» **TASKS TO CARRY OUT**:
A – In the passage about LGBT organizations in New York City, list every place where SAGE has additional centers.
B – Copy the passage about LGBT organizations in New York City word for word, from "The Bronx Academy" up to and including "artists of color.".
C – Pick up the passage about LGBT organizations in New York City after its last sentence and keep writing it.

» **EXTRACT**:
==============================
The Lesbian, Gay, Bisexual & Transgender Community Center is located on West 13th Street in the West Village, Lower Manhattan.

Services & Advocacy for GLBT Elders (SAGE) is the country's largest and oldest organization dedicated to improving the lives of lesbian, gay, bisexual and transgender people. SAGE is located at 305 Seventh Avenue, 15th Floor NYC, NY 10001. SAGE has expanded throughout New York City, with additional centers now located in Harlem, the Bronx, Brooklyn, and Staten Island.

The Bronx Academy of Arts and Dance is a New York performing and visual art workshop space and performance venue located in The Bronx. Co-founded in 1998 by Arthur Aviles, dancer and choreographer who performed with the Bill T. Jones/Arnie Zane Dance Company, and Charles Rice-Gonzales, a writer, LGBT activist, and publicist. Focusing on works exploring the margins of Latino and LGBTQ cultures. The programs at BAAD! are made up of dancers, LGBTQ visual artists, women, and artists of color.
==============================
» **SOURCE DATA**:

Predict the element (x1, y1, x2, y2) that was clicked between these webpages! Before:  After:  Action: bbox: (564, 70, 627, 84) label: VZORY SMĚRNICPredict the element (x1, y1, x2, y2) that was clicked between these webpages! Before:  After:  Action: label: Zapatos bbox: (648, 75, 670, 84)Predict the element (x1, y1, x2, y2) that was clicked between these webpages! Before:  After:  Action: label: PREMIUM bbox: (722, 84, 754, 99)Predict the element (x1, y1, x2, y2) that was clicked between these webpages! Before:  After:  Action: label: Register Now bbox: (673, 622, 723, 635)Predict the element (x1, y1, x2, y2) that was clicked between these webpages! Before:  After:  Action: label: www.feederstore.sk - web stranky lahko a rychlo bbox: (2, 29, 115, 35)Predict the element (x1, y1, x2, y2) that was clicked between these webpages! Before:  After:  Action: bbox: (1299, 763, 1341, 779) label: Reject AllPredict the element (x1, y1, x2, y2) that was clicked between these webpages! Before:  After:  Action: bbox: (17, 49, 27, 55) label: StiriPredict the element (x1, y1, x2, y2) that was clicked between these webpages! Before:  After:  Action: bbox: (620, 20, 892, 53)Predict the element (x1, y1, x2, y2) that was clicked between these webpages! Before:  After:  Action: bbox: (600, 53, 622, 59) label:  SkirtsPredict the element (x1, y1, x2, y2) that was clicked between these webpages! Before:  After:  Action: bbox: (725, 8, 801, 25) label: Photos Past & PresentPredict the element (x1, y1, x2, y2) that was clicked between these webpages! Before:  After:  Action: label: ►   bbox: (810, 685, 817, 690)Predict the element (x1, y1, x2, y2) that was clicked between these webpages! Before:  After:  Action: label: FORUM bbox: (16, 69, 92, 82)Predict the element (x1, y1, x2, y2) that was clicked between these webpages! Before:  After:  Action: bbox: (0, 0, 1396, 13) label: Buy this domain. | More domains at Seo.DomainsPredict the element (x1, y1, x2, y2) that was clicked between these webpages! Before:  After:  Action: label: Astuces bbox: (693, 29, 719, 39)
==============================
» **TASK RESPONSES**:
A – Harlem, the Bronx, Brooklyn, Staten Island

B –
The Bronx Academy of Arts and Dance is a New York performing and visual art workshop space and performance venue located in The Bronx. Co-founded in 1998 by Arthur Aviles, dancer and choreographer who performed with the Bill T. Jones/Arnie Zane Dance Company, and Charles Rice-Gonzales, a writer, LGBT activist, and publicist. Focusing on works exploring the margins of Latino and LGBTQ cultures. The programs at BAAD! are made up of dancers, LGBTQ visual artists, women, and artists of color.

C –
The Bureau of General Services – Queer Division (BGSQD) is a queer cultural center, bookstore, and event space hosted by The Lesbian, Gay, Bisexual & Transgender Community Center in New York City.

The Queer Big Apple Corps is a community symphonic and marching band. In 2020, they became the first LGBTQ+ band to perform in the Macy's Thanksgiving Day Parade.

Bluestockings was a cooperatively-owned queer bookstore, community space, and café operating on the Lower East Side from 1999 to 2025.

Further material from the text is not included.